Aspirin Discontinuation fails to lower risk of Recurrence of chronic subdural hematoma after surgery: JAMA
Researchers have found in SECA randomized clinical trial that stoppage of ASA (Aspirin) did not lower the recurrence rate of surgically treated chronic subdural hematoma (cSDH) within six months. Additionally, the recurrence risk associated with continued ASA use was significantly lower than previously reported in earlier studies.

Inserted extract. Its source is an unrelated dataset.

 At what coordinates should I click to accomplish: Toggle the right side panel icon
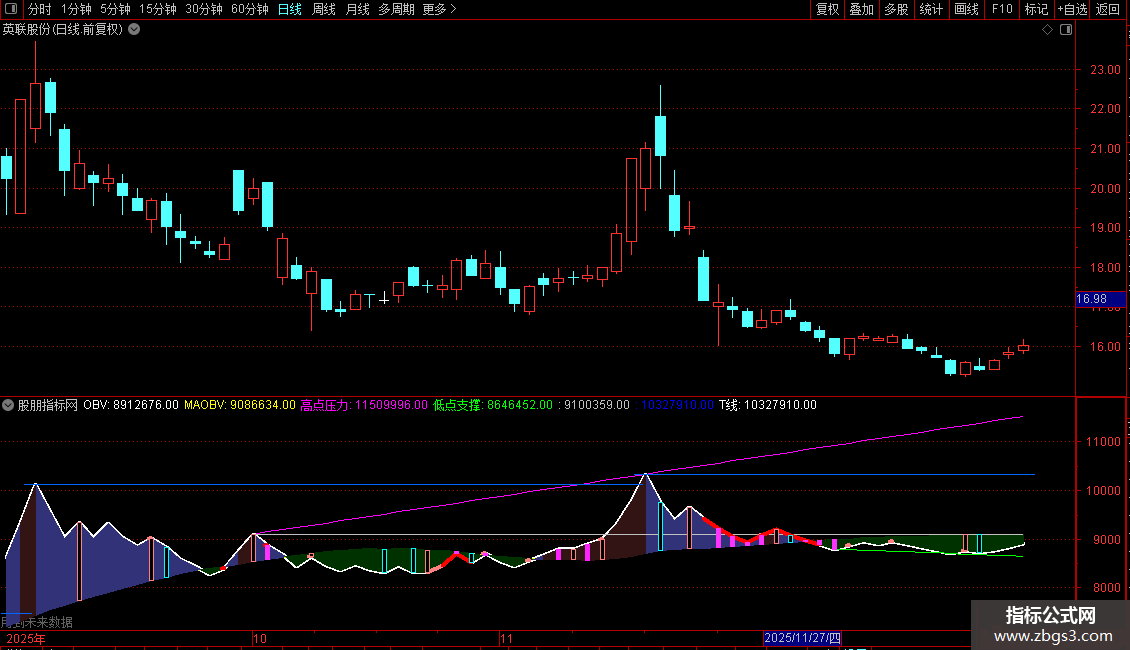tap(1064, 30)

Discontinuation of low-dose acetylsalicylic acid (ASA) during the perioperative phase of treatment for chronic subdural hematoma (cSDH) may reduce recurrence rates but may also increase the risk of cardiovascular or thromboembolic events. However, the efficacy and safety of discontinuing ASA in this patient population remain unclear. A study was done to assess the risk of recurrence of cSDH and cardiovascular events in patients undergoing surgical treatment of cSDH with continuous vs discontinuous ASA treatment.

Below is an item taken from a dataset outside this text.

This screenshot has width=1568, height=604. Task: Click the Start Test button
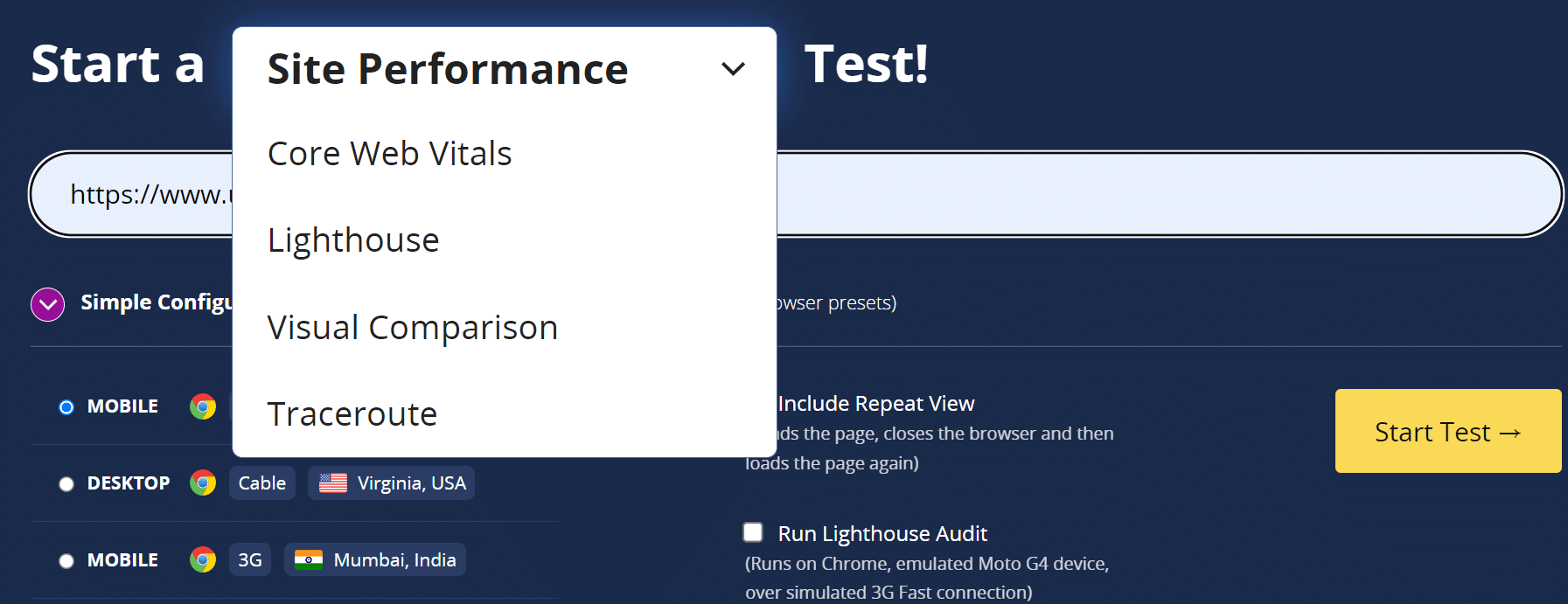coord(1448,431)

The SECA (Surgical Evacuation of Chronic Subdural Hematoma and Aspirin) trial was an investigator-initiated, multicenter, placebo-controlled randomized clinical trial conducted from February 2018 to June 2023 at 6 neurosurgical centers in Switzerland. Adults undergoing burr hole drainage for cSDH and receiving ASA treatment prior to cSDH onset were included. Of 1363 screened patients, 155 were included. Both assessors and participants were blinded to the treatment arms. Participants were randomized 1:1 to receive either continuous ASA or placebo for 12 days during the perioperative phase.